• **GOAL**
Copy the entries from the first line up to and including the line with "(x=628, y=128)", putting "column heading" in place of "column header" and keeping everything else the same. Leave the pictures out of your copy.

• **GIVEN DATA**
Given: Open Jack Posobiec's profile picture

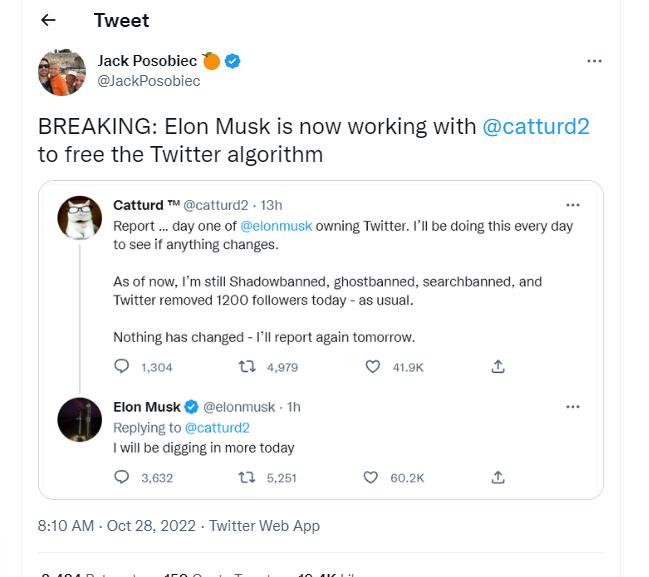Looking at the screenshot, I should [x=62, y=72].
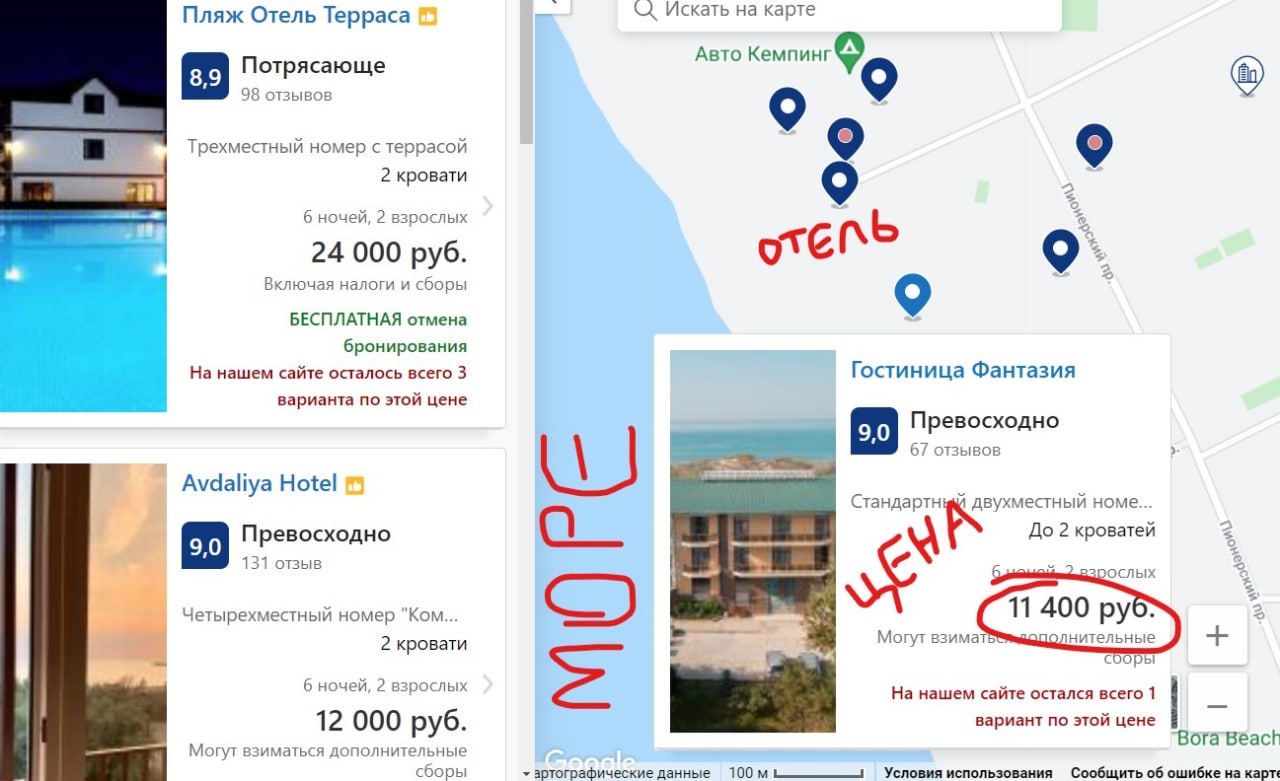Expand Avdaliya Hotel card chevron arrow
Viewport: 1280px width, 781px height.
pos(487,684)

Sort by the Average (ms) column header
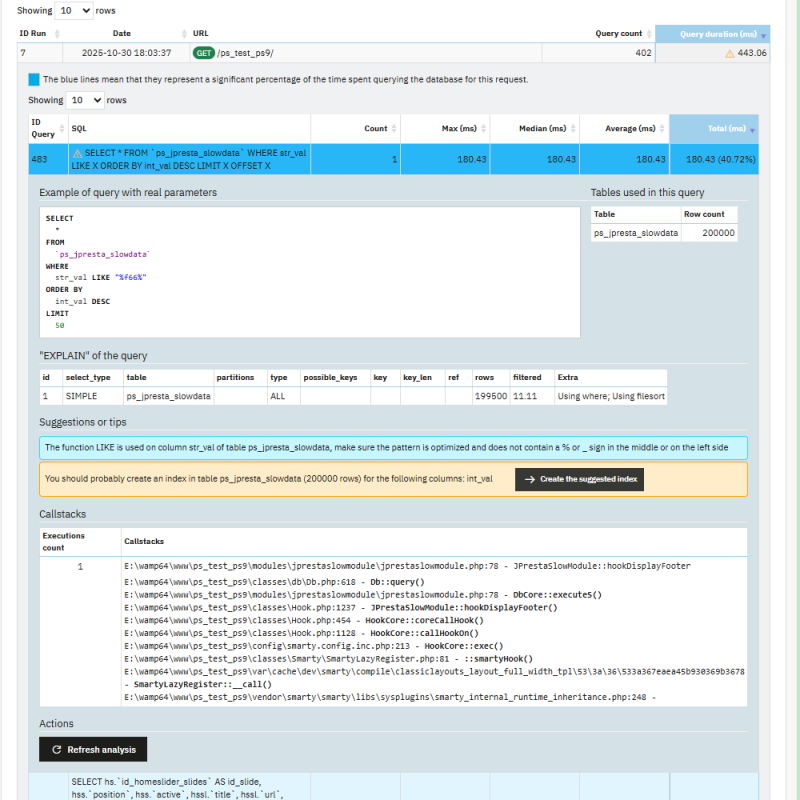(x=628, y=128)
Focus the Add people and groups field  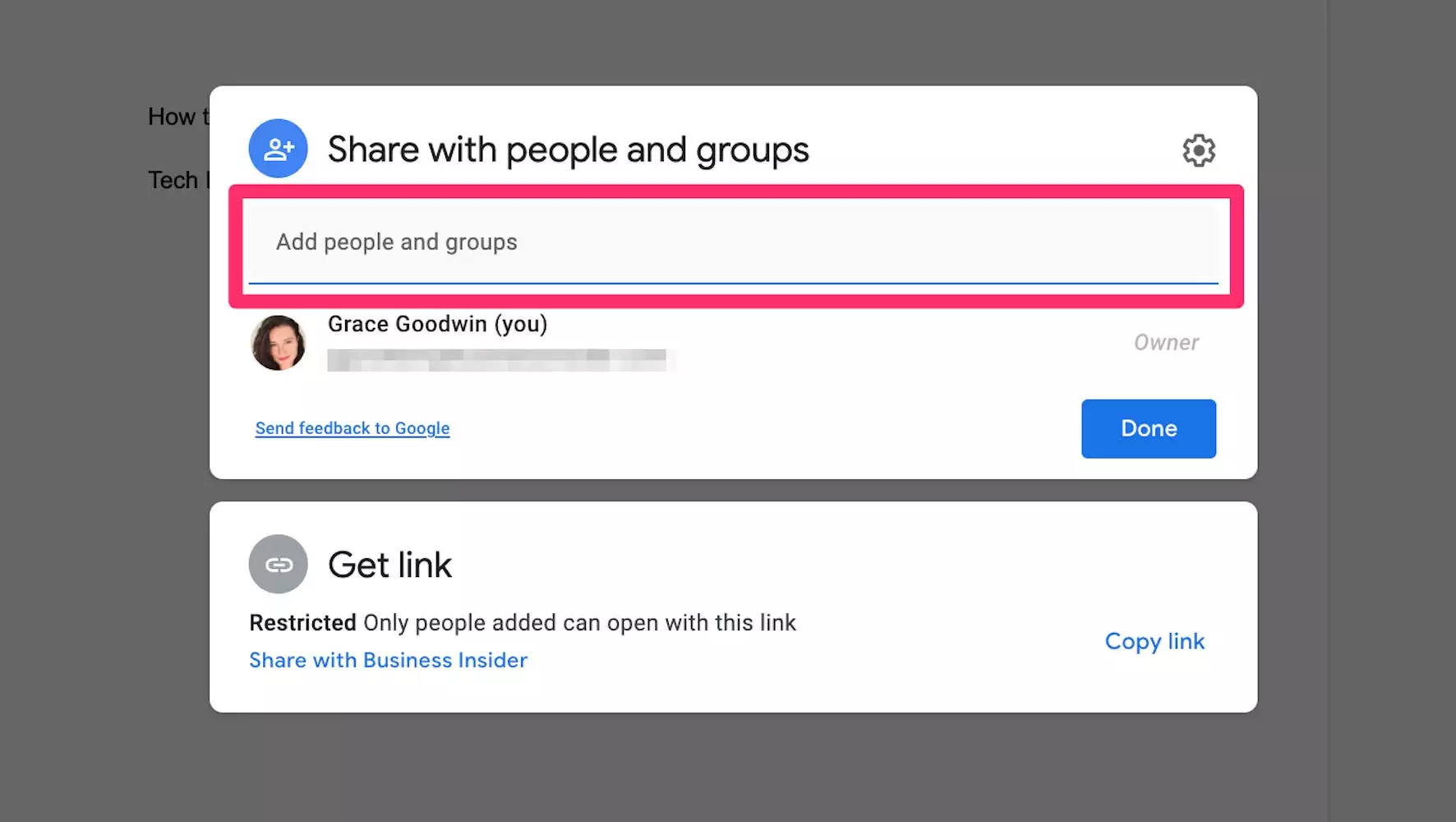733,242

• **THE ANSWER**
Given: Open Jack Posobiec's profile picture

Looking at the screenshot, I should [x=62, y=72].
Expand Avdaliya Hotel card chevron arrow
Viewport: 1280px width, 781px height.
pos(487,684)

Sort by the Average (ms) column heading
(x=628, y=128)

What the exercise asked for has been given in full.